=== Estratto della pagina ===

Il gioco delle torri

Nella partita Mediaset-Rai sui ripetitori c'è in ballo una posta molto più alta

di Enrico Cisnetto - 01 marzo 2015

L’opas lanciata da Ei Towers su Ray Way ha subito prodotto una vasta letteratura moralisteggiante sul “contorto intreccio di politica, business e televisione” e scatenato i soliti venditori di supposizioni dietrologiche, spesso opposte visto che c’è chi giura che l’operazione sia figlia naturale del mai morto patto del Nazareno e chi crede che rappresenti il fischio d’inizio di una guerra di potere senza precedenti. Giù le armi, please. Risparmiateci tanto l’elegia del mercato, che con il duopolio Rai-Mediaset ha sempre avuto poco a che fare, quanto l’ennesimo spurgo di bile anti-berlusconiana.

Il destino dei ripetitori della Rai trascende gli interessi contingenti, in ballo c’è lo sviluppo futuro delle nostre infrastrutture di comunicazione per i prossimi decenni. Non importa granché sapere come sia nata l’operazione, chi ne fosse al corrente, e cosa ci sia dietro. E non mette conto neppure di affrontare la tematica circa l’esistenza o meno del vincolo del 51% e della sua legittimità. In tutti i casi, la Rai deve farsi dire dal suo azionista (il governo, e quindi Renzi) se aderire o meno all’offerta. Difficile sostenere che l’opas sia incongrua, visto che l’offerta di 1,22 miliardi (851,3 milioni in contanti e il resto in azioni) si basa su una valutazione di oltre il 50% più alta rispetto al valore di collocamento di Rai Way in Borsa di 100 giorni fa. Dirà di sì per consentire che la Rai sistemi i debiti e si rimetta all’onor del mondo, evitando di farsi accusare di danno erariale in caso di rifiuto, magari trascinata in giudizio dal fondo Blackrock che in quel caso non potrebbe vendere il suo 5%? O dirà di no, per calcolo politico? Forse sarebbe meglio che il governo rispondesse ad un’altra domanda: è sensato che quella infrastruttura sia messa nelle mani di un operatore tv, chiunque esso sia? Insomma, l’operazione Ei Towers-Rai Way ha da farsi, ma non per metterla nelle mani di Mediaset, e tantomeno della Rai (che tra l’altro non avrebbe i soldi per fare una contro-opa).

===

Nell'estratto sui ripetitori della Rai riportato sopra, quanto vale in totale l'offerta di Ei Towers e come è suddivisa?

=== Dati archiviati ===

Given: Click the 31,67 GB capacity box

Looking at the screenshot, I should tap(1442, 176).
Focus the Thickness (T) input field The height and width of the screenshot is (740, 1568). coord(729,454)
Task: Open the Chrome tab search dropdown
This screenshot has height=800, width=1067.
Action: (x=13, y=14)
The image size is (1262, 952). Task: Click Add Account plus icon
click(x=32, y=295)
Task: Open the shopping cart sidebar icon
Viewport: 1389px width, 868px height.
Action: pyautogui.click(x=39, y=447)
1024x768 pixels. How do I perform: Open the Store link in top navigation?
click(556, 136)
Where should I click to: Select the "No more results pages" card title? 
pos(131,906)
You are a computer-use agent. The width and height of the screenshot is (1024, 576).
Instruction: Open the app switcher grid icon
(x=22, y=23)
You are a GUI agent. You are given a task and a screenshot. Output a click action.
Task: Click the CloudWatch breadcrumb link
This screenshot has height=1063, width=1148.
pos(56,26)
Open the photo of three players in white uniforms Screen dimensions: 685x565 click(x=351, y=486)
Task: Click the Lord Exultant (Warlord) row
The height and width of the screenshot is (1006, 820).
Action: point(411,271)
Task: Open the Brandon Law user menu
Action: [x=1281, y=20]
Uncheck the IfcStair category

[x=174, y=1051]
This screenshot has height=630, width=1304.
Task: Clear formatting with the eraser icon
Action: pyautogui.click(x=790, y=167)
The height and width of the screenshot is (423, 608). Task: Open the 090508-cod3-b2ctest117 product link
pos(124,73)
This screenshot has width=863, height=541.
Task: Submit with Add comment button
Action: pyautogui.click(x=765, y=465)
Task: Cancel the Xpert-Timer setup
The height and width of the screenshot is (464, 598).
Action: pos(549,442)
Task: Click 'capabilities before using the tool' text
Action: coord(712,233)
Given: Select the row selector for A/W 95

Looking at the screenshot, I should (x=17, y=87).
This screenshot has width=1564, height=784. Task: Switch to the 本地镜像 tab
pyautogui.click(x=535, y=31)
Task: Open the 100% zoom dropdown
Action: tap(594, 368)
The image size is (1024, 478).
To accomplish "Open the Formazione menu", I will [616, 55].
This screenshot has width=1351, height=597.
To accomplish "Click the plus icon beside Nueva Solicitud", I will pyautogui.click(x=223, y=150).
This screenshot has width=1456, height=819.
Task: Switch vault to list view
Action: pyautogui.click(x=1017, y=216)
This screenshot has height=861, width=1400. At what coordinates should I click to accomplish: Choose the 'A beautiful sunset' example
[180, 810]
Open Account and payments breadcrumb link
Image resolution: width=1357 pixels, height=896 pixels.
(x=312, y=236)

===

■ Soluzione proposta
L'offerta vale 1,22 miliardi: 851,3 milioni in contanti e il resto in azioni.